*TEXT SECTION*.
· · ·

Do I really to quote this?
  
H.J. Lu Jan. 26, 2015, 2 p.m. UTC | #17
On Mon, Jan 26, 2015 at 5:58 AM, H.J. Lu <hjl.tools@gmail.com> wrote:
> On Mon, Jan 26, 2015 at 5:51 AM, Torvald Riegel <triegel@redhat.com> wrote:
>> On Mon, 2015-01-26 at 05:50 -0800, H.J. Lu wrote:
>>> On Mon, Jan 26, 2015 at 5:48 AM, Andreas Schwab <schwab@suse.de> wrote:
>>> > "H.J. Lu" <hjl.tools@gmail.com> writes:
>>> >
>>> >> On Mon, Jan 26, 2015 at 1:24 AM, Andreas Schwab <schwab@suse.de> wrote:
>>> >>> "H.J. Lu" <hjl.tools@gmail.com> writes:
>>> >>>
>>> >>>> It doesn't change the size, only increases alignment from 4 bytes to 8 bytes.
>>> >>>
>>> >>> Alignment is part of the ABI.
>>> >>>
>>> >>
>>> >> For x32, we can increase alignment from 4 bytes to 8 bytes without breaking
>>> >> existing binaries.
>>> >
>>> > The compiler may generate code to take advantage of the bigger
>>> > alignment, which will fail if not fulfilled (this is not just about
>>> > unaligned accesses).

· · ·

Element lookup records:
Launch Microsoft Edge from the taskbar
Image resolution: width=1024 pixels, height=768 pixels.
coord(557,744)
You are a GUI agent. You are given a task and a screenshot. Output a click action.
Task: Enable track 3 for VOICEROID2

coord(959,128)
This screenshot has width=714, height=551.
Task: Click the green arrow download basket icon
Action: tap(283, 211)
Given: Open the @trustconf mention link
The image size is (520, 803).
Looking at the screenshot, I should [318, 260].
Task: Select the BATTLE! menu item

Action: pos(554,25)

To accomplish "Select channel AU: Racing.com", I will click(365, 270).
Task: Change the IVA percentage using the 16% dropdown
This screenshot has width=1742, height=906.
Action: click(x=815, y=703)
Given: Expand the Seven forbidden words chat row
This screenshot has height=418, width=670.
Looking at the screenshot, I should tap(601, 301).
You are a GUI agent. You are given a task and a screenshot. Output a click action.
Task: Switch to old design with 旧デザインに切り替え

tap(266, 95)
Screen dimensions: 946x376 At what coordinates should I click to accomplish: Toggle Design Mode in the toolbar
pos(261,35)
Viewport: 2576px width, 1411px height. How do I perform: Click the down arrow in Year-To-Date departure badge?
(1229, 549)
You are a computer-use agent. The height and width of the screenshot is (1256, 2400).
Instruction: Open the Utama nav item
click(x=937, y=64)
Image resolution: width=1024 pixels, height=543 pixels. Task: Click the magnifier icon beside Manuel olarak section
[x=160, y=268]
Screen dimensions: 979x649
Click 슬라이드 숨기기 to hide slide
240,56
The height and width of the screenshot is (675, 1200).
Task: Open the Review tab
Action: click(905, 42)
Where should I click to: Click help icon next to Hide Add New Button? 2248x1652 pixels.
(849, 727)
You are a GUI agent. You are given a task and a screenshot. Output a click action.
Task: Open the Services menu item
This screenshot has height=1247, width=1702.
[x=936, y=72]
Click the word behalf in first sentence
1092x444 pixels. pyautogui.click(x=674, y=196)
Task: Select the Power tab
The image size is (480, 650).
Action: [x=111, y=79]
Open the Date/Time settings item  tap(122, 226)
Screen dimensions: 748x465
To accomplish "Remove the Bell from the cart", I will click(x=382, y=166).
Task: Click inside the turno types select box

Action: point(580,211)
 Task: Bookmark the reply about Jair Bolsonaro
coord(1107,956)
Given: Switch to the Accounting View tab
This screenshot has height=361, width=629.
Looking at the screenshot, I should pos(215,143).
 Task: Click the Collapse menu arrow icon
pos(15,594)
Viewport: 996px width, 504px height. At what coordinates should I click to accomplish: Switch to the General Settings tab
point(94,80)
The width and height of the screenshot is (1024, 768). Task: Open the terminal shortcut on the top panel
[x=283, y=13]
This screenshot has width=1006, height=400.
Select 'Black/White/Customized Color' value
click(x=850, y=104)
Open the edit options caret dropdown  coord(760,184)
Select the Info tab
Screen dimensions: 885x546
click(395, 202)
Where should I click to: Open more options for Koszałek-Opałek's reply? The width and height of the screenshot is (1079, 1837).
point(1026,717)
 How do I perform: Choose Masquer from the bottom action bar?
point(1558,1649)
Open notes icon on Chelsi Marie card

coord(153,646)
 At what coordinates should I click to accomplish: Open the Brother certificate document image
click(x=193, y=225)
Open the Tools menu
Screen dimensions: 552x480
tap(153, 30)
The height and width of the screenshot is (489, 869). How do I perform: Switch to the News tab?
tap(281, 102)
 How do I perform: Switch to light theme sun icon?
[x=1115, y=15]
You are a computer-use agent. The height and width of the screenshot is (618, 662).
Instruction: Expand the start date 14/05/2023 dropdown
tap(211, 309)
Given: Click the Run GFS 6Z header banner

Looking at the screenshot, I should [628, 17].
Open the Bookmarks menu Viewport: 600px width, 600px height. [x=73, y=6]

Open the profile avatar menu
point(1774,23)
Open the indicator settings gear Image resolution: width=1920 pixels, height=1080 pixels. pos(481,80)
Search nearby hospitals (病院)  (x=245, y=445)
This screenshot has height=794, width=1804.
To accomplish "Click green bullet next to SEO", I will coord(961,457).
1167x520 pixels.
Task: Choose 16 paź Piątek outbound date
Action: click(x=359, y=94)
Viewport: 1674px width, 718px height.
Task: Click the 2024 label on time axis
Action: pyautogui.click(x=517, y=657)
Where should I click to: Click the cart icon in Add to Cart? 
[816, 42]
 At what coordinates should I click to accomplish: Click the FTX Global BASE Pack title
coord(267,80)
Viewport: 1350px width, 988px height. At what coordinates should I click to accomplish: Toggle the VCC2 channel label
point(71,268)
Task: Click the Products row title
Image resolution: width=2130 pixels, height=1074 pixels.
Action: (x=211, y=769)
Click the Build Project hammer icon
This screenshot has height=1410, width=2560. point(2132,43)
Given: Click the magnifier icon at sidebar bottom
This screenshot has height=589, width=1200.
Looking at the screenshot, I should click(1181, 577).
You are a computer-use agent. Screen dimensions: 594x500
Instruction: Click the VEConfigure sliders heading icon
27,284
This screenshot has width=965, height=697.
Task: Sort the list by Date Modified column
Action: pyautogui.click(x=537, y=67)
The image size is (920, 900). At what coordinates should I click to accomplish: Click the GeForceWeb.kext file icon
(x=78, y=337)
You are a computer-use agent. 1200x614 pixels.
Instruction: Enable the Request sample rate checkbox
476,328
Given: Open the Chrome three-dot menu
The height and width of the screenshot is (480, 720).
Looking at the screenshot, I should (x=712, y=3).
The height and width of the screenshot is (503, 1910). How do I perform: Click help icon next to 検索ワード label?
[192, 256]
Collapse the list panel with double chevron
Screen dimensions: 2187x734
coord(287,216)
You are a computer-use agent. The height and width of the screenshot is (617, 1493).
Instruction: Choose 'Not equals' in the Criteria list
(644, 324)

· · ·

*TASKS FOR THIS EXERCISE*.
A: Answer these questions about the thread excerpt:
(i) According to H.J. Lu, what does the change do to alignment?
(ii) What does Andreas Schwab say alignment is part of?
(iii) For which target does H.J. Lu say alignment can be increased without breaking existing binaries?
B: Please sum up the thread excerpt in two sentences.
C: Quote the stretch of the thread excerpt from "Do I really" through "to 8 bytes.".

*ANSWERS FOR THIS EXERCISE*.
A:
(i) It increases alignment from 4 bytes to 8 bytes without changing the size.
(ii) The ABI.
(iii) x32.

B: H.J. Lu says the change leaves the size alone and only raises alignment from 4 bytes to 8 bytes, which he argues can be done for x32 without breaking existing binaries. Andreas Schwab replies that alignment is part of the ABI and that the compiler may generate code that relies on the bigger alignment and fails if it is not fulfilled.

C:
Do I really to quote this?
  
H.J. Lu Jan. 26, 2015, 2 p.m. UTC | #17
On Mon, Jan 26, 2015 at 5:58 AM, H.J. Lu <hjl.tools@gmail.com> wrote:
> On Mon, Jan 26, 2015 at 5:51 AM, Torvald Riegel <triegel@redhat.com> wrote:
>> On Mon, 2015-01-26 at 05:50 -0800, H.J. Lu wrote:
>>> On Mon, Jan 26, 2015 at 5:48 AM, Andreas Schwab <schwab@suse.de> wrote:
>>> > "H.J. Lu" <hjl.tools@gmail.com> writes:
>>> >
>>> >> On Mon, Jan 26, 2015 at 1:24 AM, Andreas Schwab <schwab@suse.de> wrote:
>>> >>> "H.J. Lu" <hjl.tools@gmail.com> writes:
>>> >>>
>>> >>>> It doesn't change the size, only increases alignment from 4 bytes to 8 bytes.